Petróleo dispara; mercados em alerta

Resumo: Preços do petróleo subiram fortemente após ataques e retaliações no Médio Oriente, pressionando mercados globais e árbitros de oferta. Impactos ficam sob observação imediata.
Pontos-chave
Em 2 de março de 2026, a reabertura dos mercados refletiu imediata volatilidade: o Brent chegou a tocar os 82 USD e os futuros recuaram depois, mas mantiveram fortes ganhos. Investidores avaliaram o efeito de ataques e retaliações no Médio Oriente, cuja influência sobre rotas como o Estreito de Ormuz é considerada crítica para o abastecimento global e para o preço do crude.

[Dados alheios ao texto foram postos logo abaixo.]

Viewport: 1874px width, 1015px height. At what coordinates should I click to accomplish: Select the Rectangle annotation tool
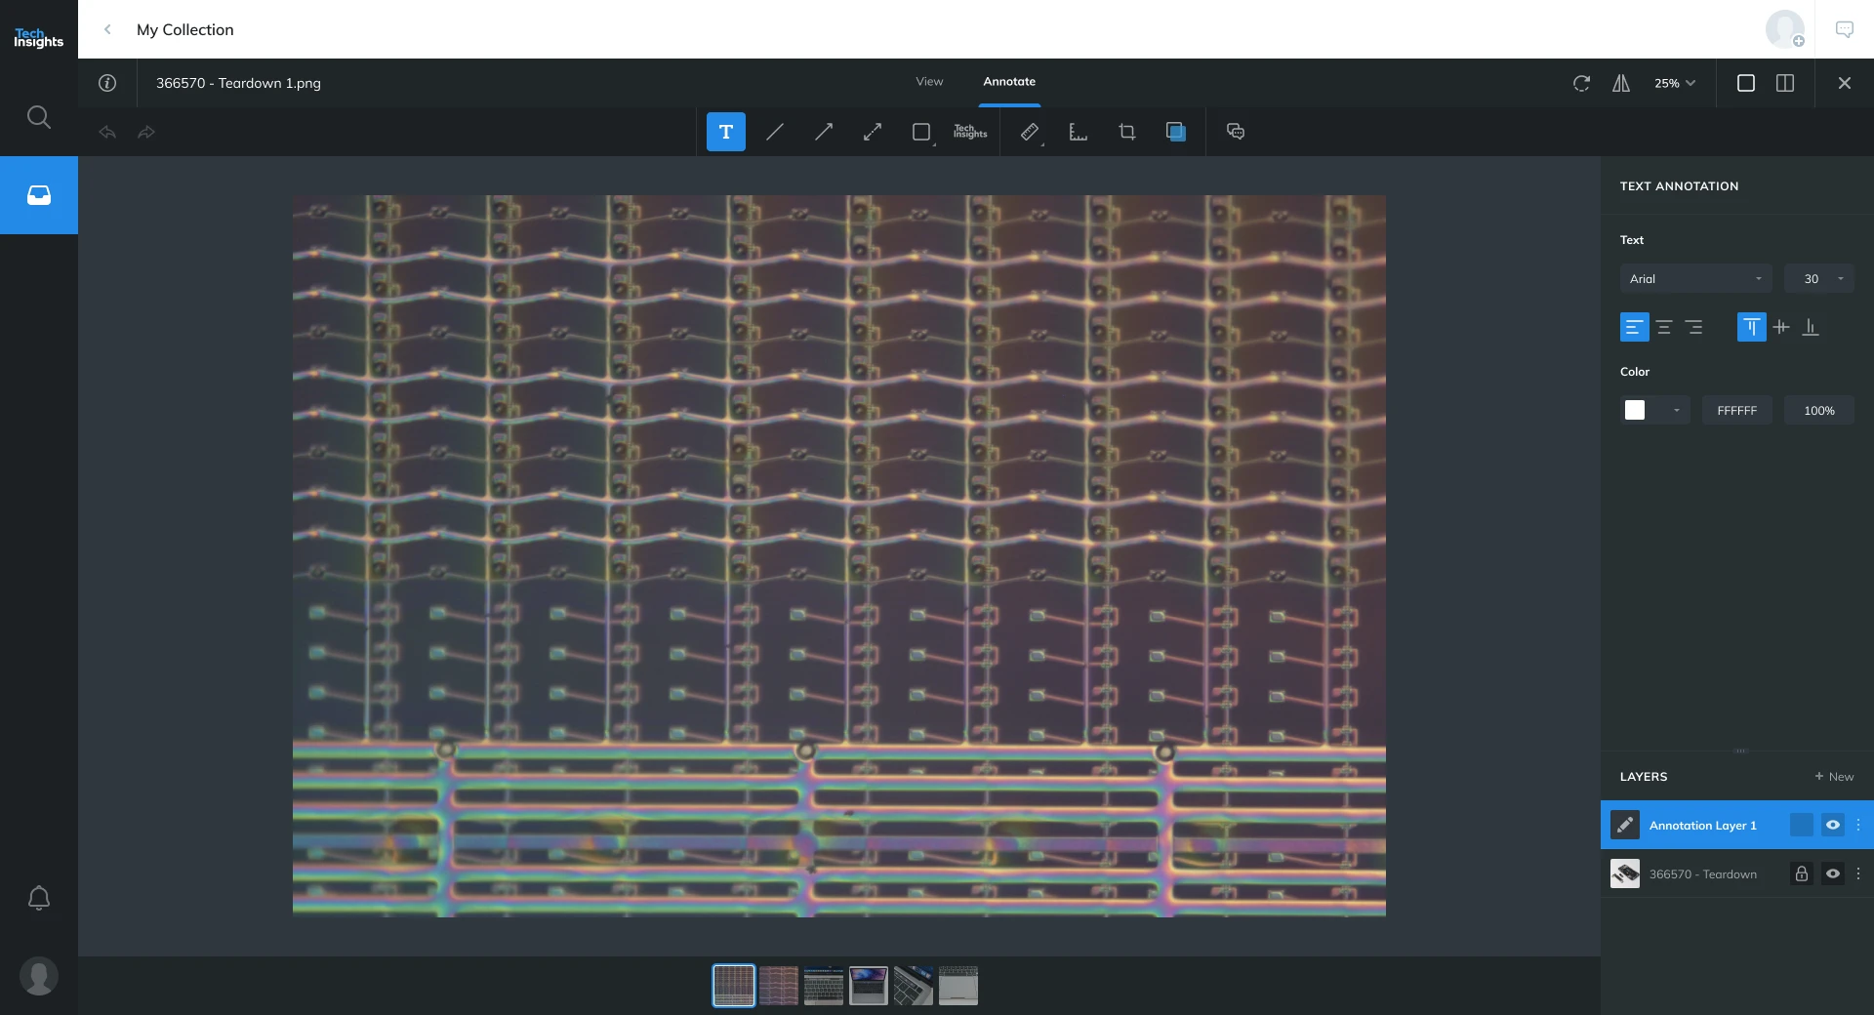[921, 132]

Os operadores destacaram que cortes de exportação do Irão e riscos logísticos podem empurrar o preço para patamares bem superiores aos atuais. A OPEP+ decidiu aumentar produção em 206 mil barris por dia, medida vista como sinal de estabilidade, mas analistas dizem que o volume adicional pode ser insuficiente caso haja perturbações prolongadas nas rotas ou novo agravamento do conflito.

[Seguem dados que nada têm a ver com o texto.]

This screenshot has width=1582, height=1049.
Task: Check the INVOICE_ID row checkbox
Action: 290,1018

Nas primeiras horas de negociação, o WTI e o Brent subiram entre 6% e 14% em picos, pressionando custos de energia e a inflação importada para economias dependentes de combustíveis. Companhias de seguro e armadores suspenderam trânsitos no Estreito de Ormuz, enquanto petroleiros formaram filas, refletindo receios sobre segurança e cobertura de riscos, com efeitos imediatos na logística mundial.
Impactos secundários já surgem em mercados financeiros: metais considerados porto-seguro avançaram e índices acionistas regionais abriram em baixa. Governos e investidores monitoram a resposta diplomática e militar, cientes de que uma escalada prolongada poderia provocar choques mais severos no fornecimento, aumentar prémios de risco e acelerar medidas de política monetária em países importadores.

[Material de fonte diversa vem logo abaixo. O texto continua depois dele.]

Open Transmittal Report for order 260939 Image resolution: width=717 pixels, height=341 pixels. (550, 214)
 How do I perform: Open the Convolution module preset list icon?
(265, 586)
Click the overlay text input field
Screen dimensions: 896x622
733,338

Perspetivas de curto prazo mantêm elevada incerteza: a decisão da OPEP+ e movimentos de produtores como Rússia e Arábia Saudita serão cruciais. Analistas recomendam cautela nas posições e diversificação de fontes, enquanto observadores avaliam se o aumento anunciado pela aliança será suficiente para contrabalançar a perda potencial de volumes iranianos e a disrupção de tráfegos marítimos estratégicos.